Aber erst einmal ging die Fahrt zur Fähre auf die Insel Chiloé. Ein grieser Tag. Die Fähren gehen alle naslang und brauchen eine knappe halbe Stunde. Mittagskaffeepause in Ancud in einem alternativen kleinen Teestube, mit „Estrudel“, das Erbe lässt einen nicht los. Für Castro hatten wir mal ein Billighostel gebucht, im staubigen Ortsteil Alto Gamboa es mangelt (immer noch dank El Nino?!) an Regen, also mülmt alles ein, Hunde, Pflanzen, Häuser, denn die Straßen sind hier nicht befestigt. Dafür thront man hoch über der Altstadt und der Bucht. Schön. Und die Hunde sind ein einsames Gedicht, teils als wilde Beller hinter ihren Zäunen, als friedfertige „ach, schau mal, ich  schmeiß mich hin, also kraul mich“-Kandidaten, andere wieder durchgraben die Müllcontainer mehr oder weniger ungeschickt, die meisten liegen einfach dekorativ im Staub. AKKAnautenkino, interaktiv. Wir müssen natürlich eine der berühmten chilotischen Holzkirchen sehen, da bietet sich die Kathedrale an der  Plaza an,  außen gelbes Blech, innen prächtiges, dickes Alercenholz, das ist die Patagonische Zypresse (Fitzroya cupressoides, da hat mal wieder jemand, Darwin war es nicht, den Beagle-Kaptein geehrt). Bilder darf man dort nicht machen. Sagte mir mein Mitreisender, als es zu spät war. Museum haben wir verpasst, das war schade, aber das normale Leben beim  Stadtspaziergang aufzunehmen freut ja auch.

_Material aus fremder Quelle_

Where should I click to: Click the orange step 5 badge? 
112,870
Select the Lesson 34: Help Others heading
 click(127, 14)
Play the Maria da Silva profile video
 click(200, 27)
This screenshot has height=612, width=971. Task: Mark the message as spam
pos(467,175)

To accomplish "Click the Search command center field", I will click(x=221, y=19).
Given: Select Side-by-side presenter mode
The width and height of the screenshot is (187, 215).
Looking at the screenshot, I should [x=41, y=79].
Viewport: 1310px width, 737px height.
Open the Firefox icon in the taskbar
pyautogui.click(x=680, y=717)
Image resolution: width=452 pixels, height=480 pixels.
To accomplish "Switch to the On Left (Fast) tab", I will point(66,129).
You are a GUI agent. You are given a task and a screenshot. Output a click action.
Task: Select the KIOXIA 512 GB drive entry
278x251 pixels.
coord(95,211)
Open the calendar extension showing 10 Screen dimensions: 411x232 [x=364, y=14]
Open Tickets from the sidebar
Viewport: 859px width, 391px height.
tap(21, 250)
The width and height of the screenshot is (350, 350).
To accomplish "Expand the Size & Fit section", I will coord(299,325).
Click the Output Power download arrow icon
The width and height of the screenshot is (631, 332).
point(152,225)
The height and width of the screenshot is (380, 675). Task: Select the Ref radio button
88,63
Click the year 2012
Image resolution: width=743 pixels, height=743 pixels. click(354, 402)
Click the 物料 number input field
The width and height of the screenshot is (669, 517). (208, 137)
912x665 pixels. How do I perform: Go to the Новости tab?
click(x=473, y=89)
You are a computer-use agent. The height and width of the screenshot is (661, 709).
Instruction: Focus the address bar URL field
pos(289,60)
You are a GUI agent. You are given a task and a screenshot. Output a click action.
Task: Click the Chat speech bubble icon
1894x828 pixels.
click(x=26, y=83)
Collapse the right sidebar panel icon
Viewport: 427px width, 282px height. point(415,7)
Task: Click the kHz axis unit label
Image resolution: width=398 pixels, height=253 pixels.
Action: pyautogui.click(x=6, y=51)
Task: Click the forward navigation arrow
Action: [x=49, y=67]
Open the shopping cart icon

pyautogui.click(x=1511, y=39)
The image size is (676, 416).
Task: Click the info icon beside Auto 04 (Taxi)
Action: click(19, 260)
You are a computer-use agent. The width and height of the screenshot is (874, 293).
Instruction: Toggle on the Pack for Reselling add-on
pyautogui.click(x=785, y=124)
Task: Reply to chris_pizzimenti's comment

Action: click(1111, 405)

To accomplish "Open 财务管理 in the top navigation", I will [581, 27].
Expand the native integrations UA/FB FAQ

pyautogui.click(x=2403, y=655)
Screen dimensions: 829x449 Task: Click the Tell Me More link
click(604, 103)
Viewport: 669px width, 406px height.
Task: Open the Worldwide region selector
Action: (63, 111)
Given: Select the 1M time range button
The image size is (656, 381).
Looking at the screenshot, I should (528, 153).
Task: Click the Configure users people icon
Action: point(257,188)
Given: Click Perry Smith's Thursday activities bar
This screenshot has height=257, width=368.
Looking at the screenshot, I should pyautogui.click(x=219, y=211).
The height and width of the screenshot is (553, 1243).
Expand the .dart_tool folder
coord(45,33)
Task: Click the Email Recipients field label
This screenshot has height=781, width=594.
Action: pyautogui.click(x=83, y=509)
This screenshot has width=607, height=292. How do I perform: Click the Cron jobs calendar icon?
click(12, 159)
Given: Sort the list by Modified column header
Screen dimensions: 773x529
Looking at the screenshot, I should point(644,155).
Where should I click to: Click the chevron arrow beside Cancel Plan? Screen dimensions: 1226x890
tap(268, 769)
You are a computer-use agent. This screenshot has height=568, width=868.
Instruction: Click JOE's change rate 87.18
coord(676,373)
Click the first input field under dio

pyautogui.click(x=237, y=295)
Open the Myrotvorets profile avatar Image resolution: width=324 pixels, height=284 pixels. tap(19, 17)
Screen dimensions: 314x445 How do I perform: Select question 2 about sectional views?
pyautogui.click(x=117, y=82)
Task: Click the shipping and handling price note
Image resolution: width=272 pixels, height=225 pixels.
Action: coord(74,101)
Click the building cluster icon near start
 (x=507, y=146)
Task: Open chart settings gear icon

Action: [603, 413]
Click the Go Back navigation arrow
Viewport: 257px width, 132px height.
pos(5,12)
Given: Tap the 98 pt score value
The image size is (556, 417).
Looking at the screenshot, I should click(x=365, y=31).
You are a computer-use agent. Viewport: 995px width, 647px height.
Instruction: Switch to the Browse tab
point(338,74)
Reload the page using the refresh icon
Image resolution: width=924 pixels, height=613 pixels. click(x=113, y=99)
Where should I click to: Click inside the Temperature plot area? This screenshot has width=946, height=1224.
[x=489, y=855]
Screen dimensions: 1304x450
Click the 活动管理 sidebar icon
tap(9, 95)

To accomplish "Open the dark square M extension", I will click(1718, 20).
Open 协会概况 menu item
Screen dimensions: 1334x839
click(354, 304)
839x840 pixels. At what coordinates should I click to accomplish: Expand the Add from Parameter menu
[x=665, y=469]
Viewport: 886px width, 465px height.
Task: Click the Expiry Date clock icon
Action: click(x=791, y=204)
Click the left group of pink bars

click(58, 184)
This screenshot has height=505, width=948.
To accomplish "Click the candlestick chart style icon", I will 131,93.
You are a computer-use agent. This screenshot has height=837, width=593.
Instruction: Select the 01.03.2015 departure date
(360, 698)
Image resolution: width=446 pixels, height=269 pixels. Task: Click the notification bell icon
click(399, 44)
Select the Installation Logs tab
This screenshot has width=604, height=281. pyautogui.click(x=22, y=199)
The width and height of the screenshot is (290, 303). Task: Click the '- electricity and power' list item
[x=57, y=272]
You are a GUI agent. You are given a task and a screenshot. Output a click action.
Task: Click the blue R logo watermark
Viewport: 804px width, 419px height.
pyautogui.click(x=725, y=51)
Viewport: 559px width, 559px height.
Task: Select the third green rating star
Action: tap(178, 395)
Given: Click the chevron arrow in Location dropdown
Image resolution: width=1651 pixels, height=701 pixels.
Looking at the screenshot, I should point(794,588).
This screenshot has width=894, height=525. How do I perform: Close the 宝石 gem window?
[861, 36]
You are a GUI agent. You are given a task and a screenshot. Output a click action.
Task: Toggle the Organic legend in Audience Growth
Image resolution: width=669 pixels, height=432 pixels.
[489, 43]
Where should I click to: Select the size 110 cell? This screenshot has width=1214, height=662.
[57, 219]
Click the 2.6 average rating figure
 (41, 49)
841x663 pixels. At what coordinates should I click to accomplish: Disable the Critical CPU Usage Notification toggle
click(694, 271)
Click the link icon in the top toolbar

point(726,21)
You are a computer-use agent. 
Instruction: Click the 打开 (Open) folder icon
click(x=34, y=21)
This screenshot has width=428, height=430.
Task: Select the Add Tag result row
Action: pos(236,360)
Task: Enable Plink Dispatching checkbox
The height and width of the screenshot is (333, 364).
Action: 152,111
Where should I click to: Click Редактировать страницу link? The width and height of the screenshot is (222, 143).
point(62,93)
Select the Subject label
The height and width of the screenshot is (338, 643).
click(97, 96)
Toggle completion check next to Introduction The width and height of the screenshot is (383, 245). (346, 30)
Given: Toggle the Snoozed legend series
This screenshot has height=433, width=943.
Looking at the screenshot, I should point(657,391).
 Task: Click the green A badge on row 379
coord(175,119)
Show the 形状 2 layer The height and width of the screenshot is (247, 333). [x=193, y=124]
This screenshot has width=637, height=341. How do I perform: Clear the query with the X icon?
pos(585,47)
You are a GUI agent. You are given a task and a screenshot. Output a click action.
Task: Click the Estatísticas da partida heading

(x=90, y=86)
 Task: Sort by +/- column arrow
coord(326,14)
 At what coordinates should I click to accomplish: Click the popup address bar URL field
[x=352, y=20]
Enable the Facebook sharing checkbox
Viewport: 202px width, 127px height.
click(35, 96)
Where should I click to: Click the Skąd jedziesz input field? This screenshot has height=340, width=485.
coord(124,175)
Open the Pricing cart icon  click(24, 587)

Hit des Chiloé-Besuches war zunächst mal der Ausflug in den Parque Nacional de Chiloé bei Cucao und der Gang durch’s Tepuàl, ein – abgesehen vom prima präparierten Wanderweg – schier undurchdringliches Stück gemäßigter Primärwald mit zahllosen Moosen und Farnen, Epiphyten, hohen Alercen, verschiedenen Notofagus-Arten. Bei uns stand so eine kleine Südbuche mit ihren zierlichen Blättchen am Gartenteich; wenn die geahnt hätte, wie groß die Kollegen werden können, wäre sie vielleicht über die Strauchgröße hinaus gewachsen – aber was macht eine Süd-(oder Schein-)buche auch in der nördlichen Hemisphäre. Wir legen uns bäuchlings auf den Bohlenweg und versuchen vergeblich, den kleinen Darwinfrosch zu erspähen, der sich durch zartes Quaken bemerkbar macht. Ein vom Aussterben bedrohtes Fröschlein, 2-3 cm groß. Passend zum Thema Artenschutz laufen wir an diesem Tag kostenfrei durch den Park, das Personal streikt: Unterbezahlung, wie an so vielen Stellen im chilenischen Regierungsbetrieb, sorgt für Unmut. Und dabei hat die ökologische Landschaft in Chile so vieles Schützenswertes. Aber Wert hat halt nur, was Geld macht, also schietegal, ob der Tépu, eine Myrtenart, der einzige seiner Art ist und njcht nur Namensgeber für die wilde Feuchtwaldformation ist, die wir gerade betrachtet haben, sondern auch wichtig für deren Erhalt… nee, Tépuholz ist gutes Bau- und Feuerholz. Ich will angesichts der allgegenwärtigen Holzverbrauches zum Bauen und Verfeuern gar nicht wissen, wieviel davon gerodet und eingeschlagen wird. An jedem Haus hier quiemelt eine Schornstein. Das kleine Tepuál bei Cucao ist jedenfalls nur noch eine von Riedgras umgebene Fläche. Gegen die Wand gesprochen, sorry.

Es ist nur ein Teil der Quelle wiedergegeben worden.